On a prototype locomotive, When you open the throttle to the next notch, the engine RPM increases as fast as the laws of physics will allow it to happen. It is a very quick thing. It doesn't take a couple of seconds or a few seconds, but more like one second or less. You ~can~ hear it happen, but it is very quick. If, for example, you are running downhill, and have shut off the dynamic brakes after reaching the bottom, and you pull the throttle from the idle-stop directly to notch 5 so that you can run away from the slack as you start back uphill, the engine will spool-up to notch 5 RPM immediately. That is, in one second or less. When you are starting a train from a standing stop, as in a yard, you can't jerk the throttle open to notch 5 or you will break a knuckle - or worse. So then, in such a situation the engine RPM will increase in 7 or less discrete steps over a period of time as the engine driver advances the throttle to increase the pulling force applied the train.

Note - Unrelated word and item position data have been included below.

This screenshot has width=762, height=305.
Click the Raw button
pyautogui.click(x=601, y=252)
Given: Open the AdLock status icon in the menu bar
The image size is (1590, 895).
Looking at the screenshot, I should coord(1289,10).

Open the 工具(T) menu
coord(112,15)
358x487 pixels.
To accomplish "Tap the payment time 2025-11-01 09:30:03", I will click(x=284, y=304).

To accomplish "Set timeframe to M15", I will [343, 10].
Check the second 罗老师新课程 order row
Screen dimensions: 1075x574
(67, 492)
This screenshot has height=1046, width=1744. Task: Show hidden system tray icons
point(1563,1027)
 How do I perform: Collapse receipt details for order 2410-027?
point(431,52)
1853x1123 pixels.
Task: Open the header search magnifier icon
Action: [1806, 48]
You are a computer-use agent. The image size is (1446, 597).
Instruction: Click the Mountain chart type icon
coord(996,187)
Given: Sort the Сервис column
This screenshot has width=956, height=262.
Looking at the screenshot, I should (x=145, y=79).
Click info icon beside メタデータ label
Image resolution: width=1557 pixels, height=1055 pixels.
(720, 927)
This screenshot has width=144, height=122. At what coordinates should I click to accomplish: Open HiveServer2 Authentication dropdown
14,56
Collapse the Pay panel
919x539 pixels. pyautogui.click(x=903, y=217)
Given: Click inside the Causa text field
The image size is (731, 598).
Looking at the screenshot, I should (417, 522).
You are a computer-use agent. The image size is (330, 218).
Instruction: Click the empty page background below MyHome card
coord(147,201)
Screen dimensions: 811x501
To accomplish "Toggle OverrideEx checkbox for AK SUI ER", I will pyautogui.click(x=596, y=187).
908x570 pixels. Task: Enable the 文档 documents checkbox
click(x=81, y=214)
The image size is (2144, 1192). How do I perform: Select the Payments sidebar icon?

This can vary according to the type of control system that is engineered into the locomotive. For example: Some of the locomotives I operated had engines that would spool-up to notch five as soon as you came off the idle-stop into throttle notch
- As soon as you moved into notch 6, the engine would spool-up to notch 8. In these locomotives, the engine ran at a pre-determined speed and control was acheived by varying the excitation to the main alternator. They behaved dynamically just like a machine with discrete engine RPM settings, but to the ear of the listener they were very different.
Now, with this decoder we are talking about, I have no idea how it sounds, BUT -
- - until the sound is somehow integrated into the mechanical dynamics of the locomotive, and until the sound is engineered to be user-definable with regards to emulating the desired prime mover, horn and bell, it sux and will continue to suk.
Froggy,